*** Opening of Information supplied ***

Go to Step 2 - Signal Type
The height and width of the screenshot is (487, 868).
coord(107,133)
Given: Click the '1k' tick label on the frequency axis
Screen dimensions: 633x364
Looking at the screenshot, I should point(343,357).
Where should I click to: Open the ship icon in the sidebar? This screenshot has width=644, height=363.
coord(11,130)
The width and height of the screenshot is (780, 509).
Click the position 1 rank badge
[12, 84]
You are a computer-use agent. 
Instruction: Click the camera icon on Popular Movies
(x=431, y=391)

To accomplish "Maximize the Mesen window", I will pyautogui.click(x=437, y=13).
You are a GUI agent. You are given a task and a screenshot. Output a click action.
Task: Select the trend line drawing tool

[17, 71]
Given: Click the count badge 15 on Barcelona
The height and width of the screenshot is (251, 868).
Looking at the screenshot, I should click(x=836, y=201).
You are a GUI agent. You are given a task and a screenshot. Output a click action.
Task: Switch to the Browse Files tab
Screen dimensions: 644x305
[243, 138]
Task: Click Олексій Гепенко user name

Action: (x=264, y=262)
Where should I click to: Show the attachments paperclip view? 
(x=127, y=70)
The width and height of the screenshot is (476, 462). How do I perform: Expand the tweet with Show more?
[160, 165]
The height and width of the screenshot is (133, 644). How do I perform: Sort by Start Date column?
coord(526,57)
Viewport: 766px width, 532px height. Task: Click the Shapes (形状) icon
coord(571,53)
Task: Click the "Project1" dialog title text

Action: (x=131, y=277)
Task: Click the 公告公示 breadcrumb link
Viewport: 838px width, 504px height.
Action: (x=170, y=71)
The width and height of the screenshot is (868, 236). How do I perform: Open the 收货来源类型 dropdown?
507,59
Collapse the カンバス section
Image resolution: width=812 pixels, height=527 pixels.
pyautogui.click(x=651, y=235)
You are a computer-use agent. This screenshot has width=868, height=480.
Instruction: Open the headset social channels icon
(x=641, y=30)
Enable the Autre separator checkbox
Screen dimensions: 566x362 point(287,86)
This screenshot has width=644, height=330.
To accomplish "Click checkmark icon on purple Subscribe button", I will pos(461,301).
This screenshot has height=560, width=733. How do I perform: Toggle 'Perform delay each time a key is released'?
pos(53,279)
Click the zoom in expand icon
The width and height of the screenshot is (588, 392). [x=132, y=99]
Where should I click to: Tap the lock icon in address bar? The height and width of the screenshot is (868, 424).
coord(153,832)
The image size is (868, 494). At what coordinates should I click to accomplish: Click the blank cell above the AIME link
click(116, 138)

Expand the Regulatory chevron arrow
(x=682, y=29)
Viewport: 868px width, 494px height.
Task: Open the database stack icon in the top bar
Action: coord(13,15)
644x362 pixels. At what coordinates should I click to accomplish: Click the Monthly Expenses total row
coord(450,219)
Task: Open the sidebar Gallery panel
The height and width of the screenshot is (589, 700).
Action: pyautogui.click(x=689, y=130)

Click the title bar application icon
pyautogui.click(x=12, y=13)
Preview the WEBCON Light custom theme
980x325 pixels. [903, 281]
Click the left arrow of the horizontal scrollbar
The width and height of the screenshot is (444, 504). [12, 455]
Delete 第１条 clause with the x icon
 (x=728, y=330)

*** Close of Information supplied ***

Requirement :: Every entry must be output again exactly as it was given.

Worked solution ::
Go to Step 2 - Signal Type
The height and width of the screenshot is (487, 868).
coord(107,133)
Given: Click the '1k' tick label on the frequency axis
Screen dimensions: 633x364
Looking at the screenshot, I should point(343,357).
Where should I click to: Open the ship icon in the sidebar? This screenshot has width=644, height=363.
coord(11,130)
The width and height of the screenshot is (780, 509).
Click the position 1 rank badge
[12, 84]
You are a computer-use agent. 
Instruction: Click the camera icon on Popular Movies
(x=431, y=391)

To accomplish "Maximize the Mesen window", I will pyautogui.click(x=437, y=13).
You are a GUI agent. You are given a task and a screenshot. Output a click action.
Task: Select the trend line drawing tool

[17, 71]
Given: Click the count badge 15 on Barcelona
The height and width of the screenshot is (251, 868).
Looking at the screenshot, I should click(x=836, y=201).
You are a GUI agent. You are given a task and a screenshot. Output a click action.
Task: Switch to the Browse Files tab
Screen dimensions: 644x305
[243, 138]
Task: Click Олексій Гепенко user name

Action: (x=264, y=262)
Where should I click to: Show the attachments paperclip view? 
(x=127, y=70)
The width and height of the screenshot is (476, 462). How do I perform: Expand the tweet with Show more?
[160, 165]
The height and width of the screenshot is (133, 644). How do I perform: Sort by Start Date column?
coord(526,57)
Viewport: 766px width, 532px height. Task: Click the Shapes (形状) icon
coord(571,53)
Task: Click the "Project1" dialog title text

Action: (x=131, y=277)
Task: Click the 公告公示 breadcrumb link
Viewport: 838px width, 504px height.
Action: (x=170, y=71)
The width and height of the screenshot is (868, 236). How do I perform: Open the 收货来源类型 dropdown?
507,59
Collapse the カンバス section
Image resolution: width=812 pixels, height=527 pixels.
pyautogui.click(x=651, y=235)
You are a computer-use agent. This screenshot has width=868, height=480.
Instruction: Open the headset social channels icon
(x=641, y=30)
Enable the Autre separator checkbox
Screen dimensions: 566x362 point(287,86)
This screenshot has width=644, height=330.
To accomplish "Click checkmark icon on purple Subscribe button", I will pos(461,301).
This screenshot has height=560, width=733. How do I perform: Toggle 'Perform delay each time a key is released'?
pos(53,279)
Click the zoom in expand icon
The width and height of the screenshot is (588, 392). [x=132, y=99]
Where should I click to: Tap the lock icon in address bar? The height and width of the screenshot is (868, 424).
coord(153,832)
The image size is (868, 494). At what coordinates should I click to accomplish: Click the blank cell above the AIME link
click(116, 138)

Expand the Regulatory chevron arrow
(x=682, y=29)
Viewport: 868px width, 494px height.
Task: Open the database stack icon in the top bar
Action: coord(13,15)
644x362 pixels. At what coordinates should I click to accomplish: Click the Monthly Expenses total row
coord(450,219)
Task: Open the sidebar Gallery panel
The height and width of the screenshot is (589, 700).
Action: pyautogui.click(x=689, y=130)

Click the title bar application icon
pyautogui.click(x=12, y=13)
Preview the WEBCON Light custom theme
980x325 pixels. [903, 281]
Click the left arrow of the horizontal scrollbar
The width and height of the screenshot is (444, 504). [12, 455]
Delete 第１条 clause with the x icon
 (x=728, y=330)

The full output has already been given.